By NEIL HARTNELL
Tribune Business Editor
Modernising the Bahamas’ casino gaming legislation is critical to driving a sustained increase in resort occupancy levels, a senior hotel executive yesterday saying an industry-wide 10 percentage point rise would create 9,000 total jobs.
Suggesting that implementing the private sector’s proposed 18 recommendations would help “to create jobs for many years to come”, Robert Sands, Baha Mar’s senior vice-president of government and external affairs, told Tribune Business that every 100 additional stopover visitors to the Bahamas were estimated to create 12 jobs.
“If you increase occupancies, jobs will increase as well,” Mr Sands told Tribune Business. “If you were to look at just increasing overall occupancy rates in the Bahamas by 10 per cent, we believe the potential for new jobs created is around 9,000.
“Fifty per cent of those will be direct jobs in the hotels and gaming sector, and 50 per cent will be indirect Bahamian jobs.”
Major Bahamian resorts were achieving average annual occupancy rates in the high 60-low 70 per cents, and Mr Sands reiterated: “Anywhere from a 10-20 percent age point occupancy rate increase over a period of time, with these changes and all the other conditions in place, are not unrealistic.”
Mr Sands cited the other conditions, apart from the gaming legislation and regulation changes, as being the creation of new resorts (Baha Mar); improvements to the overall Bahamian tourist product; and further infrastructural upgrades to facilities such as airports and roads.
Modernising the Bahamas’ casino gaming legislation, which has been unchanged since 1969 when it comes to major reforms, is seen as vital to attracting more high-spending casino players to this nation via changes permitting the likes of placing bets via cell phones and sports wagering during games.
Mr Sands said the Government’s goal of implementing the reforms by March or before the 2013 first quarter ended had not changed, so far as the industry was aware.
“We are encouraged, and certainly optimistic, that this deadline can be met, and this modernisation initiative come to fruition during this time period,” he told Tribune Business.
The casino gaming industry’s worldwide expansion in recent years had almost “forced” the Bahamas into these reforms to keep pace, he added, and drive new revenue sources by matching consumer trends and the evolution of technology.

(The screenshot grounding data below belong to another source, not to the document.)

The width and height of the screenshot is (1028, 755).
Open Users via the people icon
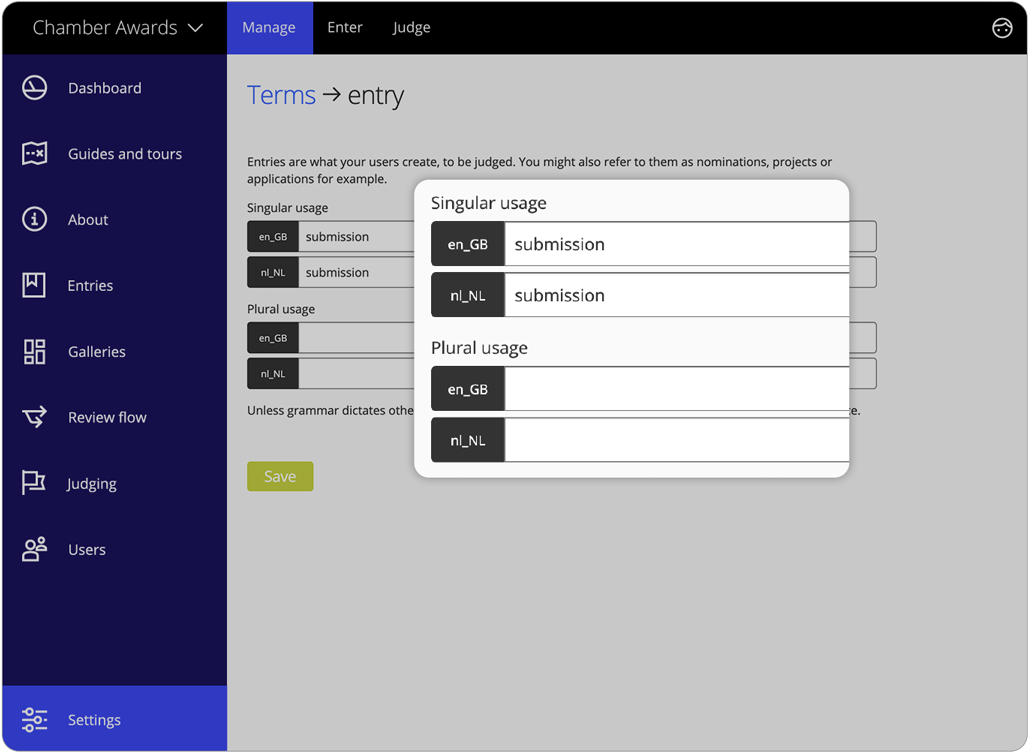tap(34, 549)
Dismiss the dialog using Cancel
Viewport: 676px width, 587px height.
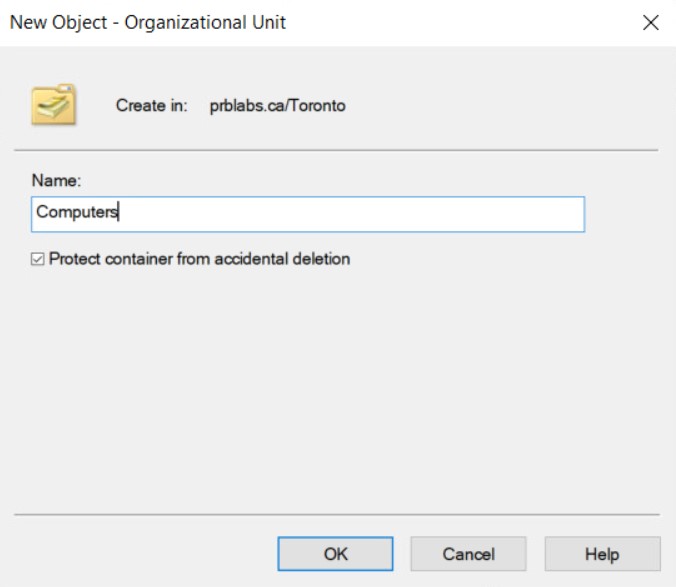469,554
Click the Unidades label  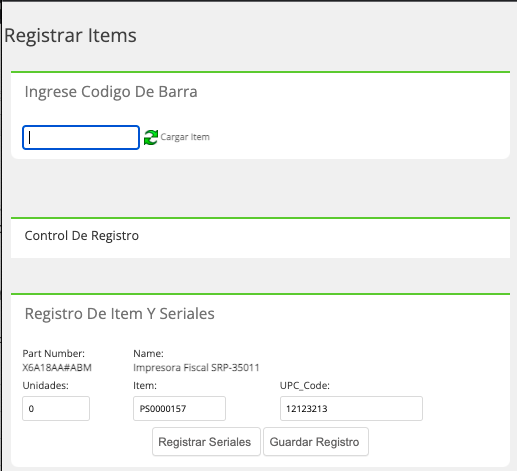pos(46,385)
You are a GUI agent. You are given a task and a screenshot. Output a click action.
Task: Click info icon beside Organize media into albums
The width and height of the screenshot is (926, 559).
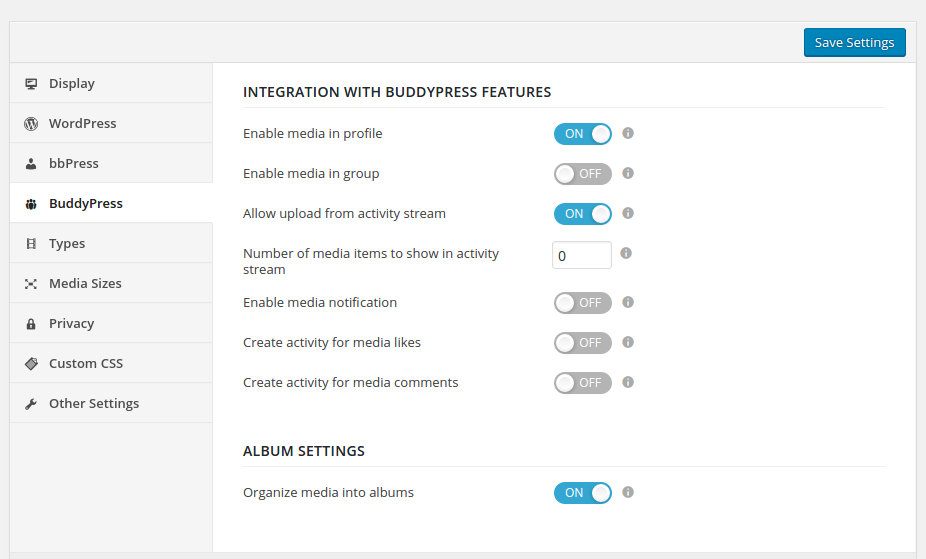628,492
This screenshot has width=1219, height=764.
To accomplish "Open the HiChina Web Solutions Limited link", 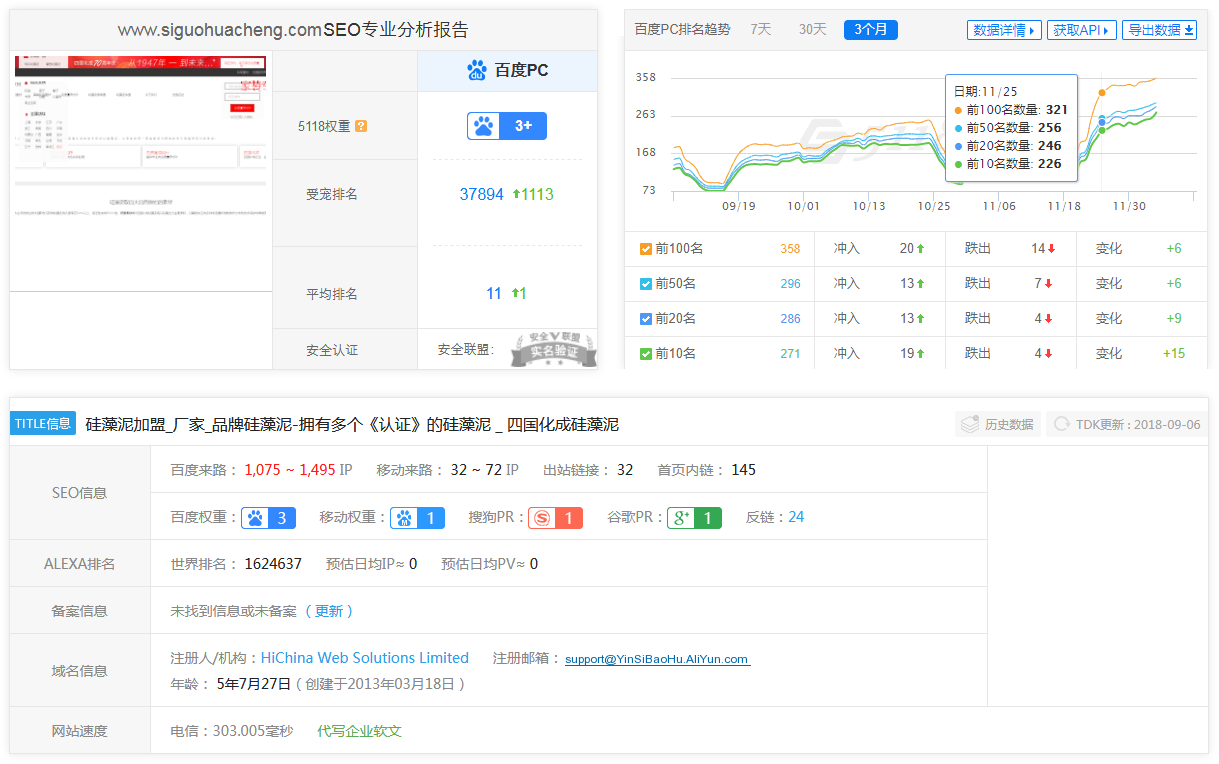I will point(364,658).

“These initiatives will certainly position the Bahamas as a global casino destination,” Mr Sands added.
“It’s going to drive revenues, create a sustainable competitive advantage, and help with the expansion of Bahamian tourism, which are three important conditions for industry growth.
“It can only catapult, or help to catapult, the Bahamas as a preeminent gaming destination.”
And he further told Tribune Business: “What is so important about this is, that if this is successful, there is an opportunity for a number of highly-skilled jobs for Bahamians.
“This niche in our tourism industry sustains and causes growth, which also creates jobs. It’s a win-win situation.
“There’s absolutely no question in my mind that this whole modernisation programme, more than anything else, will really work to expand Bahamian tourism and create jobs for many years to come.”